→ WHAT THE TASK ASKS: Reproduce, word for word and with nothing else, the lines below between the line holding "Click the search icon in the top bar" and the line holding "(x=413, y=204)", both included.

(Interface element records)
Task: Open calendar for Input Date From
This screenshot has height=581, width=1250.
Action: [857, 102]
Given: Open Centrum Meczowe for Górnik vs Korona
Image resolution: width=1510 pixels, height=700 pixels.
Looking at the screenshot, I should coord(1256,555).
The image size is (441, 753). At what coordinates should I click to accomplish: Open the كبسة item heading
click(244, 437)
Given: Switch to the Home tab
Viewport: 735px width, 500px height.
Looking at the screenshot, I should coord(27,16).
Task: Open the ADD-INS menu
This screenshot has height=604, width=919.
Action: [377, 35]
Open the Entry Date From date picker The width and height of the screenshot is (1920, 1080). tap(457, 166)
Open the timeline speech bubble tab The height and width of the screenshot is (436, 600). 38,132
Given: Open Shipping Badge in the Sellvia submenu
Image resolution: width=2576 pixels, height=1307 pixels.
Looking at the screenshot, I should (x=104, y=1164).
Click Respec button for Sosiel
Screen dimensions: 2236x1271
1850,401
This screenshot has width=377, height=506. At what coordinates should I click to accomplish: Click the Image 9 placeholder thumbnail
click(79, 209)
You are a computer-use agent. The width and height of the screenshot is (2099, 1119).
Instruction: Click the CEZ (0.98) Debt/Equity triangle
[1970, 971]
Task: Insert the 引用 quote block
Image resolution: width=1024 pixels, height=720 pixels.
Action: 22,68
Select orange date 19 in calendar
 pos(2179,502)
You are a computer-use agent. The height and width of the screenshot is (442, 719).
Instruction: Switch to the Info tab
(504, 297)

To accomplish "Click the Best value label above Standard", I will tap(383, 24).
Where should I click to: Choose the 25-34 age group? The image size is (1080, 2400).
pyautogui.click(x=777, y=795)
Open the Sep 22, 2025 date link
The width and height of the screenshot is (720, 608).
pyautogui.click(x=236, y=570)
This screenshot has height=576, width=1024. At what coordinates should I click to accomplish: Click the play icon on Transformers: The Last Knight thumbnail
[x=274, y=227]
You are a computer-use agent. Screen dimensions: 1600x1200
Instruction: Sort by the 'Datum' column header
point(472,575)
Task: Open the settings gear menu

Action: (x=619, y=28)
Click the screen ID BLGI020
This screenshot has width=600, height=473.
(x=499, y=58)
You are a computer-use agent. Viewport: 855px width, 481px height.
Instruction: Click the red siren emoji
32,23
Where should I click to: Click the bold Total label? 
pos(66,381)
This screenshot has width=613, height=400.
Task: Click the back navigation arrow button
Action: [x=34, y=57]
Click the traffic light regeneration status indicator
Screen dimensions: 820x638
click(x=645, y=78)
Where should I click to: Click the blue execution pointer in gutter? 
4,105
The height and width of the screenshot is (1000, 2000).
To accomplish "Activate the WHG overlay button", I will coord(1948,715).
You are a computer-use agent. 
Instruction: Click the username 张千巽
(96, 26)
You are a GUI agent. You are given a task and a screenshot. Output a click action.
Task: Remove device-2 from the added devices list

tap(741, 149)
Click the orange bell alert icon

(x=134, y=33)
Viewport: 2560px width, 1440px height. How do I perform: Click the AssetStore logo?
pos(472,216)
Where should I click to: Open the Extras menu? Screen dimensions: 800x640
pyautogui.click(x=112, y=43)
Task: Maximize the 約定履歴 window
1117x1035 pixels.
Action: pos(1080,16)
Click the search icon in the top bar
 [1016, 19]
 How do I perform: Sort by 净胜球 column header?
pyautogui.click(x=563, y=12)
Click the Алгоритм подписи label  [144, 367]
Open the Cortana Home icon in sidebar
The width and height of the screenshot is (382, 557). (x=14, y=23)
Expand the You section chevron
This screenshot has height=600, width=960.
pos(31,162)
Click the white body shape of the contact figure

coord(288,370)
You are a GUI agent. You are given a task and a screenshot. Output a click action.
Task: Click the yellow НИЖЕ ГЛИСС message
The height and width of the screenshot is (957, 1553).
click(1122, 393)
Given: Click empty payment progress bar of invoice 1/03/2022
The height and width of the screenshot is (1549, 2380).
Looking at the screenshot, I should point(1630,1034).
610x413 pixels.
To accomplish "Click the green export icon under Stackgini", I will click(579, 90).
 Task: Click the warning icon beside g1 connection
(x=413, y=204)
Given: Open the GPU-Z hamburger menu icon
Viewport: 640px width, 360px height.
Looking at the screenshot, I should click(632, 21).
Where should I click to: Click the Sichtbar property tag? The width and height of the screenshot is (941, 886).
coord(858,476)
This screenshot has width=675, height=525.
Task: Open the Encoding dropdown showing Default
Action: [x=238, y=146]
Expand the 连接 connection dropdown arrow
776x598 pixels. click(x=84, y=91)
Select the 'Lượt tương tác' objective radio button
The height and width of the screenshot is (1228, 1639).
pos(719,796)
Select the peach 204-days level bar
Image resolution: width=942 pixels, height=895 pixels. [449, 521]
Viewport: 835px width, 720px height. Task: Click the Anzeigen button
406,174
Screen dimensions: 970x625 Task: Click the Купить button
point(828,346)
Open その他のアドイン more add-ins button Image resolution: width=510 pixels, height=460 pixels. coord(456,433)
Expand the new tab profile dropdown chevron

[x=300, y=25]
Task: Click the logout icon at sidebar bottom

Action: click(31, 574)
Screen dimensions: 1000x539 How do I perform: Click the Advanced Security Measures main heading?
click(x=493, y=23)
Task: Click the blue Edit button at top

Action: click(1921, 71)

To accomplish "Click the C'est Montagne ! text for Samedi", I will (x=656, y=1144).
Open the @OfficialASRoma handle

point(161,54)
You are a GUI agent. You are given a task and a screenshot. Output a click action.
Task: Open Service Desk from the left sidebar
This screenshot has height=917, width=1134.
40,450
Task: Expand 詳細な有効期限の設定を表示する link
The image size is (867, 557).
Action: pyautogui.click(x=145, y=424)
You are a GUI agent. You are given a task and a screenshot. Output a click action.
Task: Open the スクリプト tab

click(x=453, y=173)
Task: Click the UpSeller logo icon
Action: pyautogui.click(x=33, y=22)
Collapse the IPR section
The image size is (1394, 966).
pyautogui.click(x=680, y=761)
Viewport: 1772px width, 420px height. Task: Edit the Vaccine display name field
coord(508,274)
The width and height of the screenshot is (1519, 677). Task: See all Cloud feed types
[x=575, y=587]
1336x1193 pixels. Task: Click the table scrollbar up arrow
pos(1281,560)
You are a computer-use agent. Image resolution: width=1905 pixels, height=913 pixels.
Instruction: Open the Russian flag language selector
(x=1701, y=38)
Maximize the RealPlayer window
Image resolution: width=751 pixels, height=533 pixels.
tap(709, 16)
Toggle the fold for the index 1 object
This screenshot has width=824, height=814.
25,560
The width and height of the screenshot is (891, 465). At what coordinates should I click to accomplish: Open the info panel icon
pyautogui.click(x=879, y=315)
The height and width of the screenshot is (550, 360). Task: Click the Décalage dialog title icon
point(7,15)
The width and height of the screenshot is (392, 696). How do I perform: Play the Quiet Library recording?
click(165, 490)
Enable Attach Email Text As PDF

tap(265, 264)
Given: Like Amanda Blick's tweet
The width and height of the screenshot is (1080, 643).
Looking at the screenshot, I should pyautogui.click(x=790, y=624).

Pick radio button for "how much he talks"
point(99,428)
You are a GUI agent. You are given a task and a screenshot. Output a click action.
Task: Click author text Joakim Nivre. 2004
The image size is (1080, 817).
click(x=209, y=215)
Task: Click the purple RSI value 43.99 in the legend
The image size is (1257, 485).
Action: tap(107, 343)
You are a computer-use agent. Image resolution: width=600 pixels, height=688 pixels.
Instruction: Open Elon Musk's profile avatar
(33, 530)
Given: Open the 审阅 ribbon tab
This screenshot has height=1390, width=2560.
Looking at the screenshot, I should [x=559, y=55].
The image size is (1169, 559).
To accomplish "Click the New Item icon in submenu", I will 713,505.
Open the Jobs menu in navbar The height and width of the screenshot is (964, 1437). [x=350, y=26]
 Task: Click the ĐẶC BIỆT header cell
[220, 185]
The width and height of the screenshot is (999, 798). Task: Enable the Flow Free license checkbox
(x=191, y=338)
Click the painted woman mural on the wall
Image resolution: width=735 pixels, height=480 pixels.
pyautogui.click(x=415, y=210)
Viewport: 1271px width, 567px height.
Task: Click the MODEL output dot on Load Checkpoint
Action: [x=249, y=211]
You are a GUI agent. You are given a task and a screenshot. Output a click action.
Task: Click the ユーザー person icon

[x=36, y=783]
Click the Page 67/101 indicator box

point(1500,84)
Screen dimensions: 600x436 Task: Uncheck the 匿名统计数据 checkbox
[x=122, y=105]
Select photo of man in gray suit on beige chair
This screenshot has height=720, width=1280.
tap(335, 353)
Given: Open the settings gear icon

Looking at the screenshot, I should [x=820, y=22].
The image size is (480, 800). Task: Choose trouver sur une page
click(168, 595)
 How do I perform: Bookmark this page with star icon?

→ EXERCISE RESPONSE:
Click the search icon in the top bar
 [1016, 19]
 How do I perform: Sort by 净胜球 column header?
pyautogui.click(x=563, y=12)
Click the Алгоритм подписи label  [144, 367]
Open the Cortana Home icon in sidebar
The width and height of the screenshot is (382, 557). (x=14, y=23)
Expand the You section chevron
This screenshot has height=600, width=960.
pos(31,162)
Click the white body shape of the contact figure

coord(288,370)
You are a GUI agent. You are given a task and a screenshot. Output a click action.
Task: Click the yellow НИЖЕ ГЛИСС message
The height and width of the screenshot is (957, 1553).
click(1122, 393)
Given: Click empty payment progress bar of invoice 1/03/2022
The height and width of the screenshot is (1549, 2380).
Looking at the screenshot, I should point(1630,1034).
610x413 pixels.
To accomplish "Click the green export icon under Stackgini", I will click(579, 90).
 Task: Click the warning icon beside g1 connection
(x=413, y=204)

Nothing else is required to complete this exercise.